As the Government prepares to roll out its Local Electric Vehicle Infrastructure (LEVI) fund, local authorities may have a renewed focus on delivering their EV plans.

This is essential if we are to achieve the Government target of 300,000 EV charge points by 2030, when the sale of new petrol and diesel cars will be banned.

It is vital this renewed focus comes with an understanding of the timescales involved.

With just 12% of the 300,000 charge points currently installed, the roll-out pace of EV infrastructure is glacial and suggests the industry has been lacking urgency, in part, because of a lack of understanding that it can take as long as two and a half years to get a charge point in the ground.

Before any works can begin, a local authority needs to have a charge point strategy in place. Creating and obtaining wider council support for, and implementing this strategy is made significantly easier by having a dedicated lead officer for EV infrastructure. The recruitment process plus the strategy development, often takes up to nine months.

Our Local Authority Insight Report found one-third (31%) of local authorities have no formal EV infrastructure plan in place, and almost half (44%) do not expect to complete one within the next three years. More worrying still, only 14% have dedicated EV infrastructure resources, and 3% have none.

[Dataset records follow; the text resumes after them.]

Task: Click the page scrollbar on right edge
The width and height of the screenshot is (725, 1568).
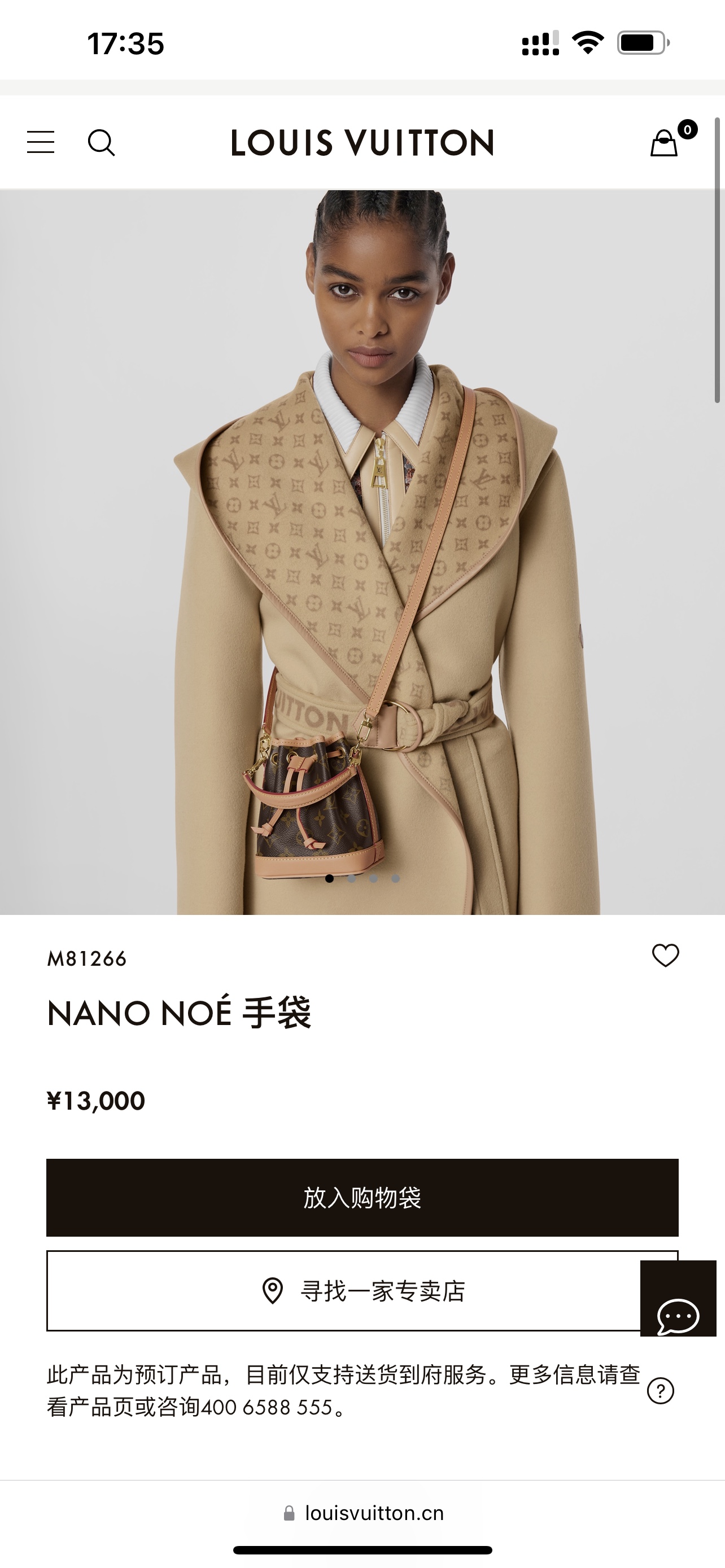Action: coord(718,260)
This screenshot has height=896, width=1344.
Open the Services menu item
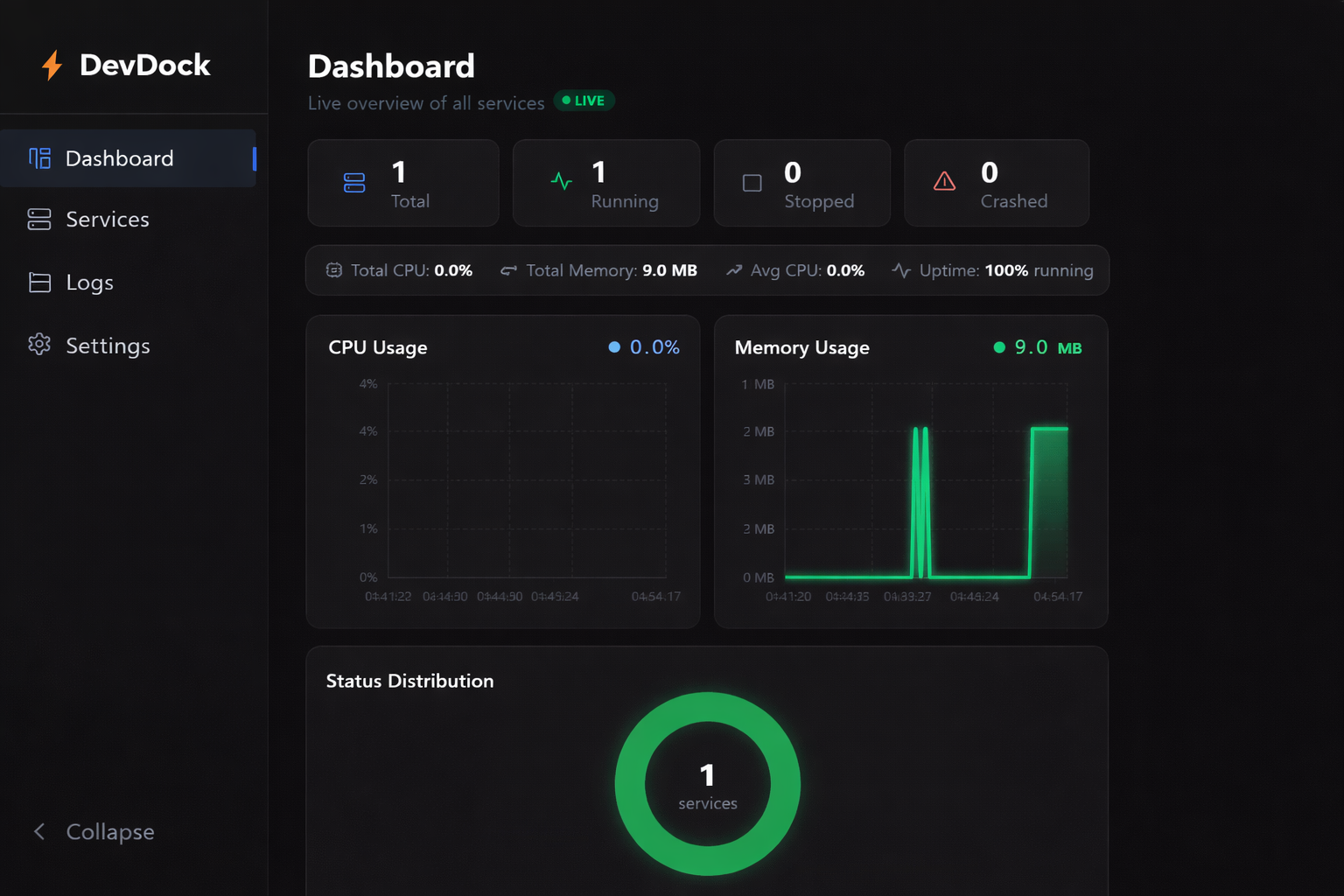click(107, 220)
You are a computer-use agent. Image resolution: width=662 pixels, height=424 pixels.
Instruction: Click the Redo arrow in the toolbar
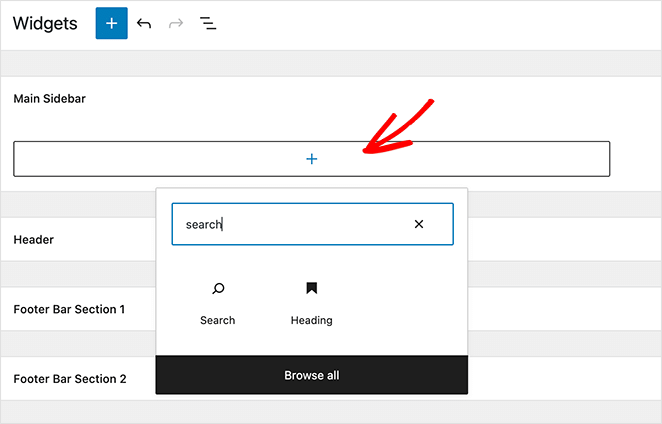coord(176,23)
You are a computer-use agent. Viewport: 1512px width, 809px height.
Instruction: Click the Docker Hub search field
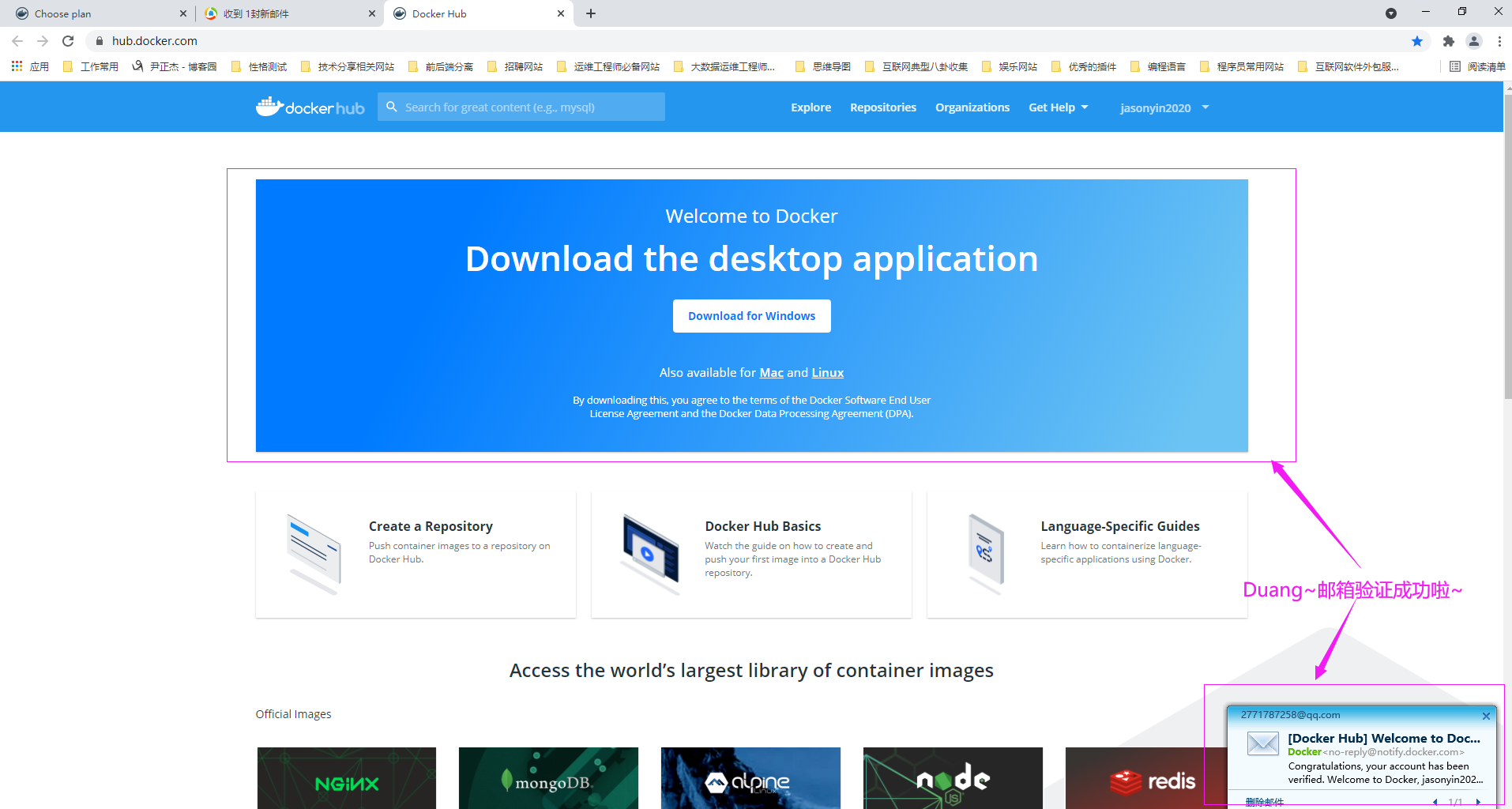click(529, 107)
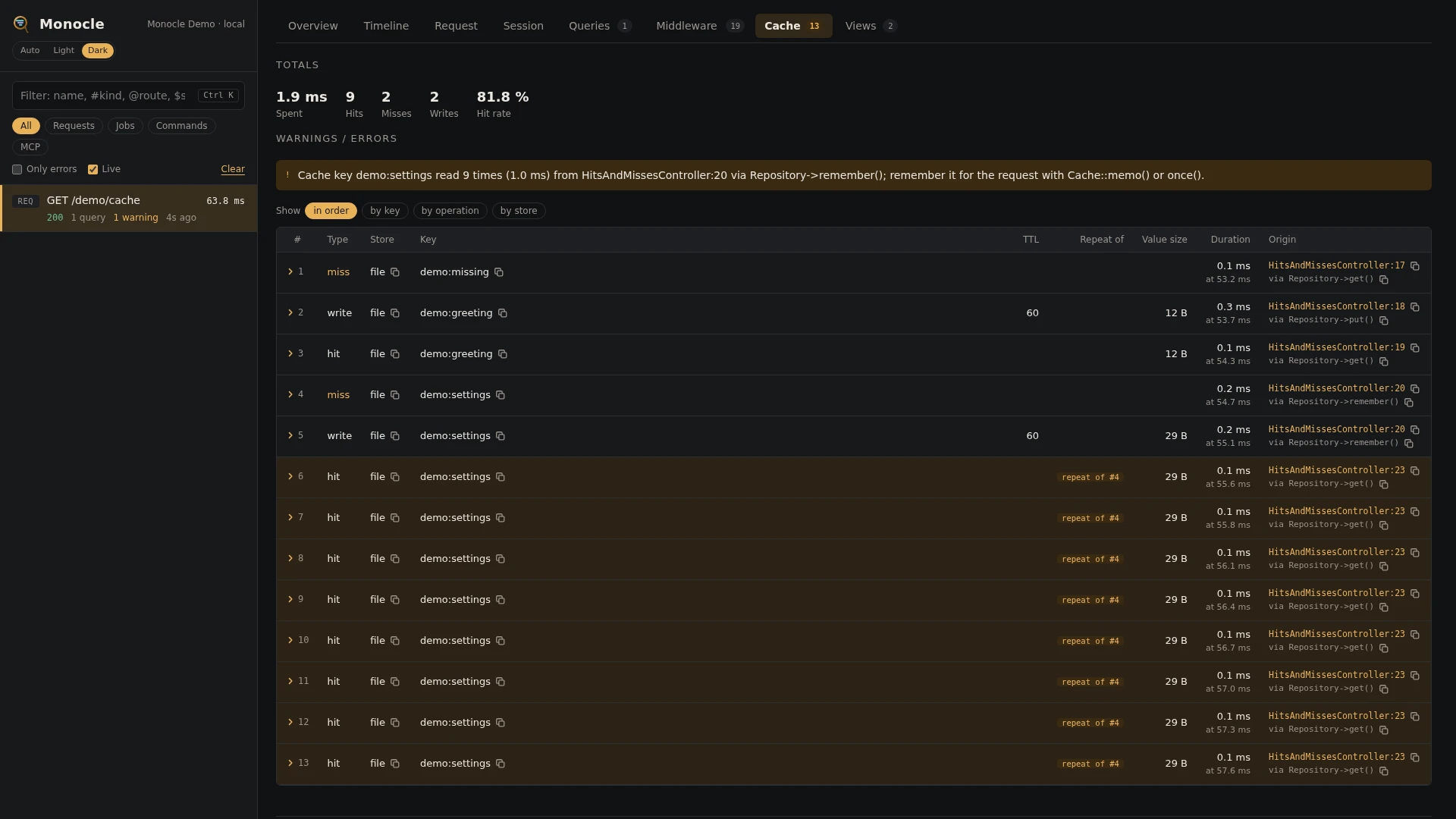This screenshot has height=819, width=1456.
Task: Click the Monocle logo icon
Action: pyautogui.click(x=21, y=24)
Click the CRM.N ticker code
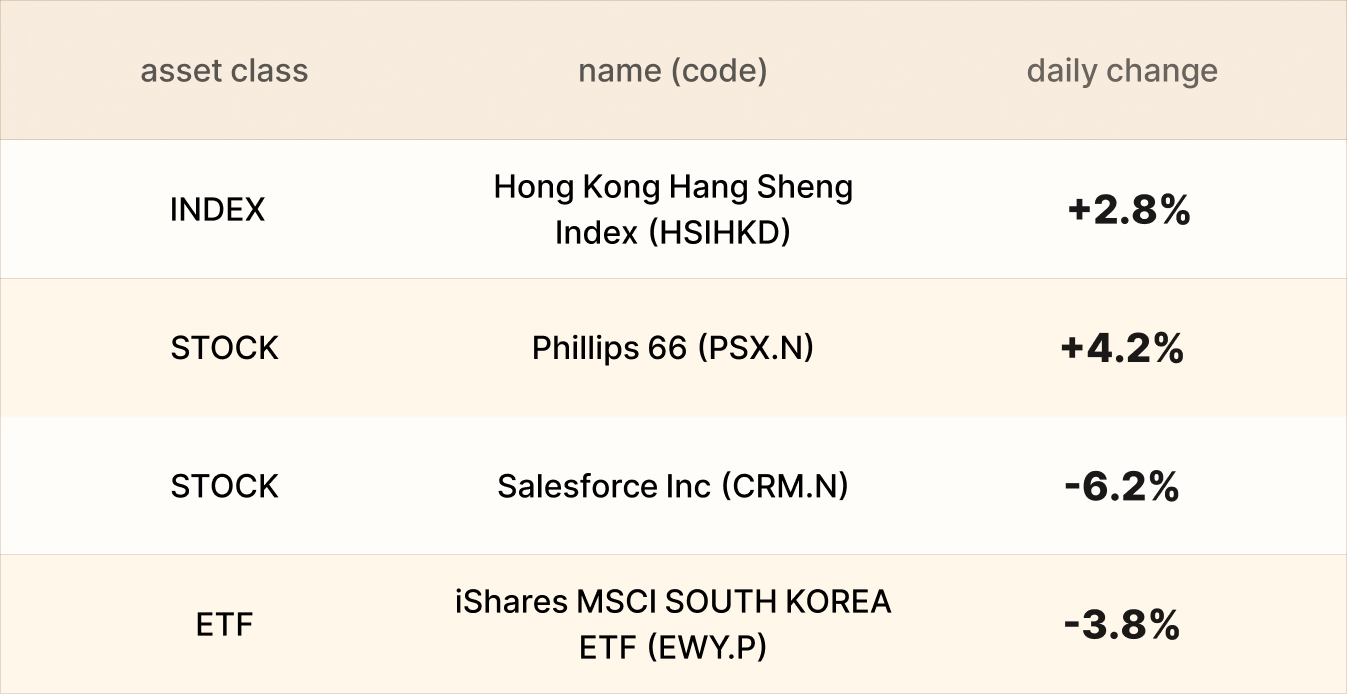Image resolution: width=1347 pixels, height=694 pixels. tap(784, 486)
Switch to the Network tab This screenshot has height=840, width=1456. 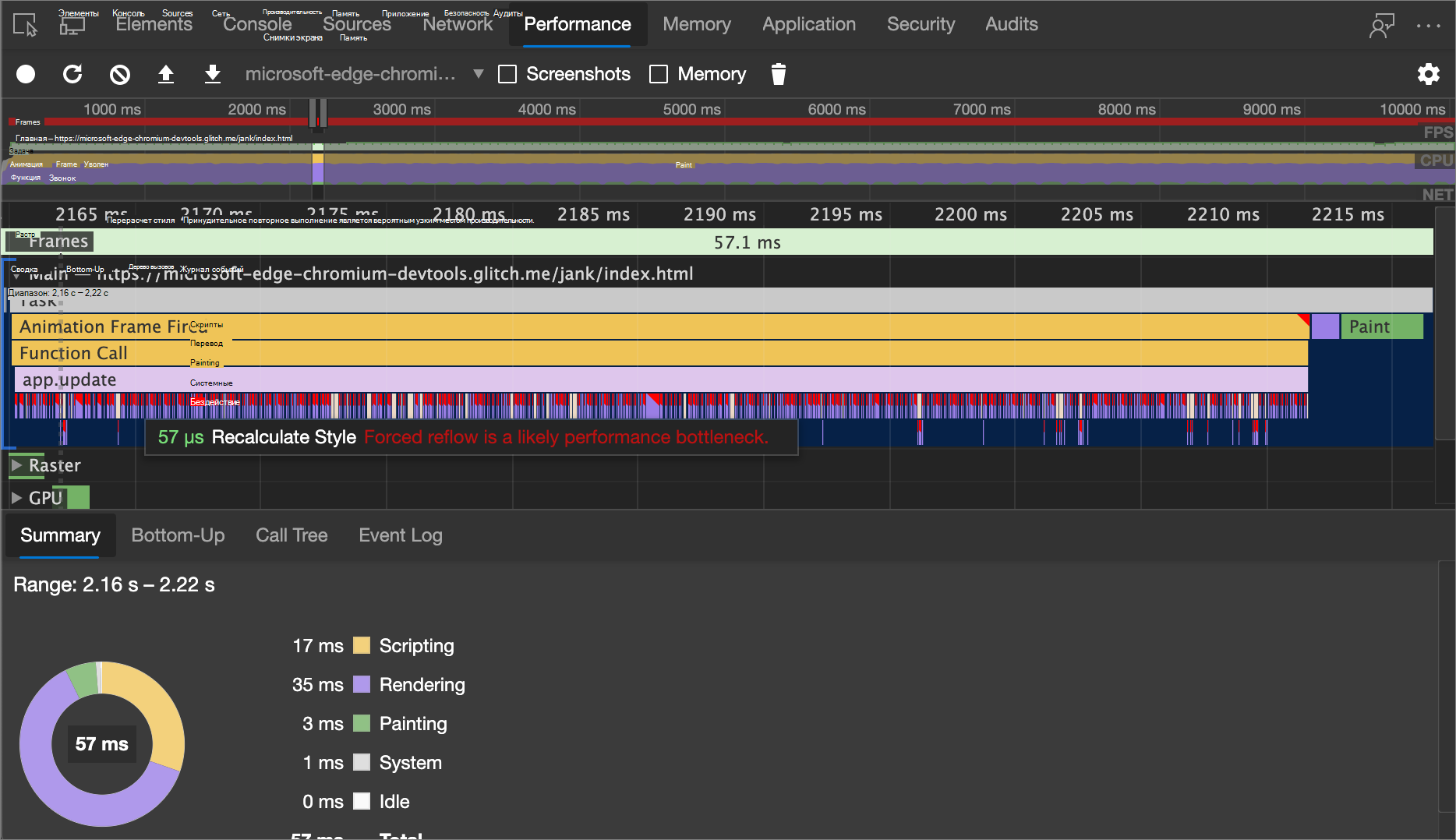[x=458, y=24]
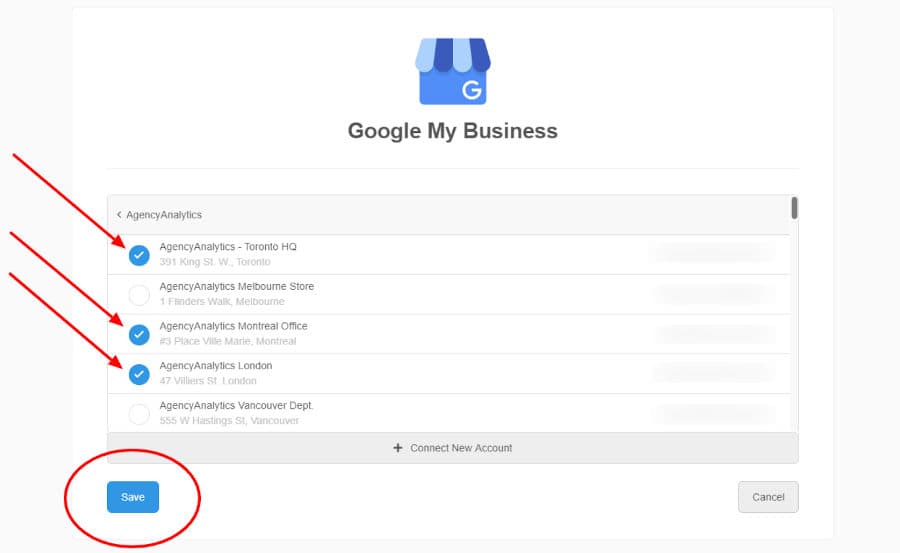Viewport: 900px width, 553px height.
Task: Click the plus icon for Connect New Account
Action: click(398, 448)
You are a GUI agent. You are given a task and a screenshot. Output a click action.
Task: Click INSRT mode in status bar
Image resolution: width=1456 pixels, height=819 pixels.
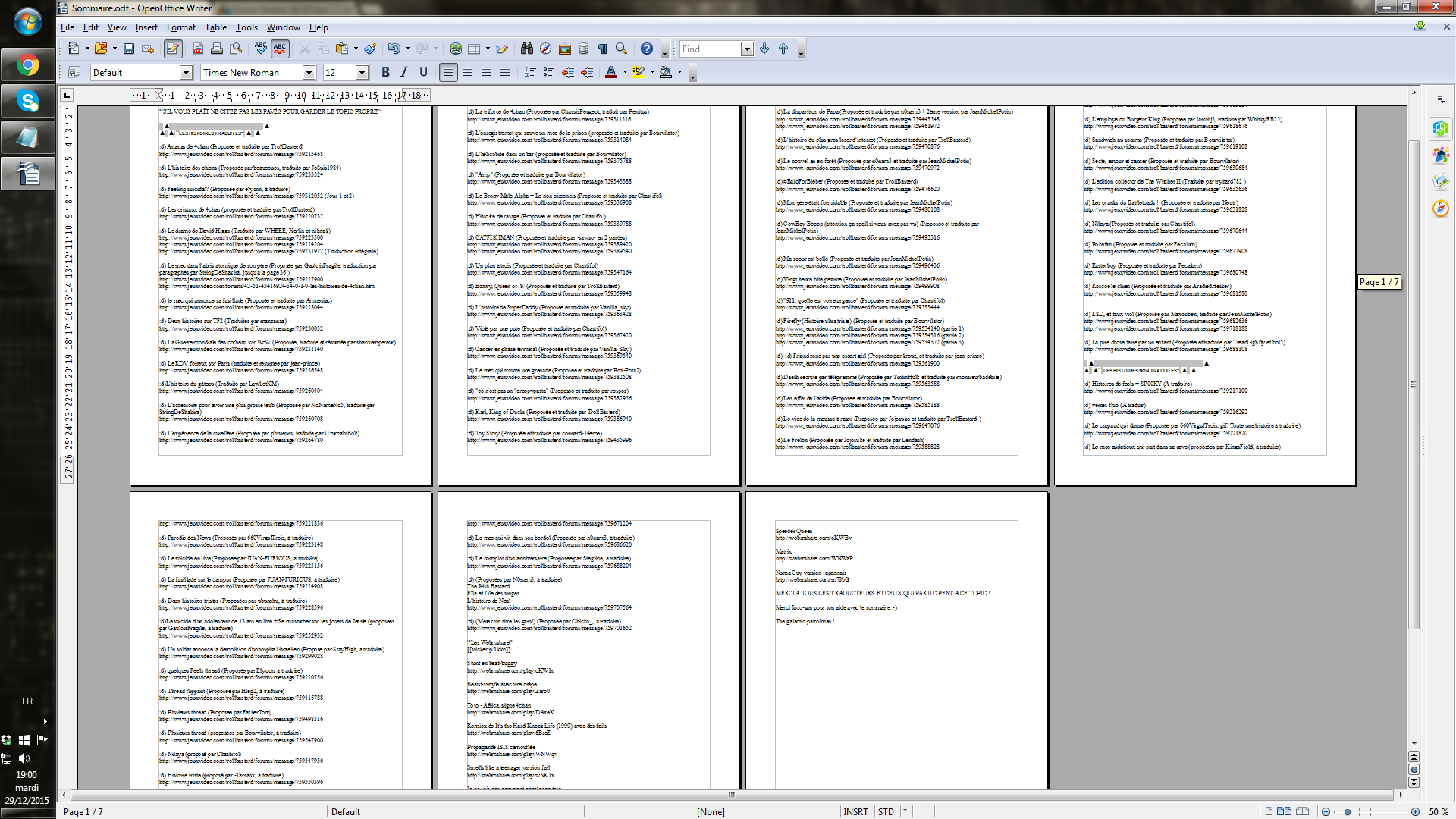pyautogui.click(x=855, y=811)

Just 12% of 300,000 charge points needed to hit Governments targets have been installed.

If local authorities want to use the LEVI fund, experience of the pilot scheme has shown it can take 12 months for the funding decision. The Office for Zero Emission Vehicle (OZEV) says it will release the fund in two tranches: in the financial year 23/24, and another in 24/25 – suggesting there will be another year to wait if the initial application is unsuccessful. Six months is then required to identify the most appropriate sites, and a further three for deployment – taking the total to 30 months. This process can be reduced to fewer than 15 months by going directly to a charge point operator (CPO), such as Liberty Charge. Our end-to-end solution removes almost all the management, administration and planning burdens, to deliver (post-strategy creation) within six months, with zero reliance on LEVI or any other public funding.  

The UK will not create the infrastructure needed to serve EV demand without significantly ramping up the installation pace. And local authorities need to have greater visibility of the timescales involved to appreciate the required urgency. It is also important that if LEVI fund applications are rejected, there are CPOs, such as Liberty Charge, that provide a privately funded, end-to-end service at zero cost to the council or the tax-payer.